**ABOUT THIS EXERCISE**
Without changing a single character, write out every record below.

--*--

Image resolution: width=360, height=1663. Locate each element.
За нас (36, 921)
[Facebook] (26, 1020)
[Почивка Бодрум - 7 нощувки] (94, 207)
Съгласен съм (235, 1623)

--*--

**RESPONSE TO THE TASK**
Image resolution: width=360, height=1663. Locate each element.
За нас (36, 921)
[Facebook] (26, 1020)
[Почивка Бодрум - 7 нощувки] (94, 207)
Съгласен съм (235, 1623)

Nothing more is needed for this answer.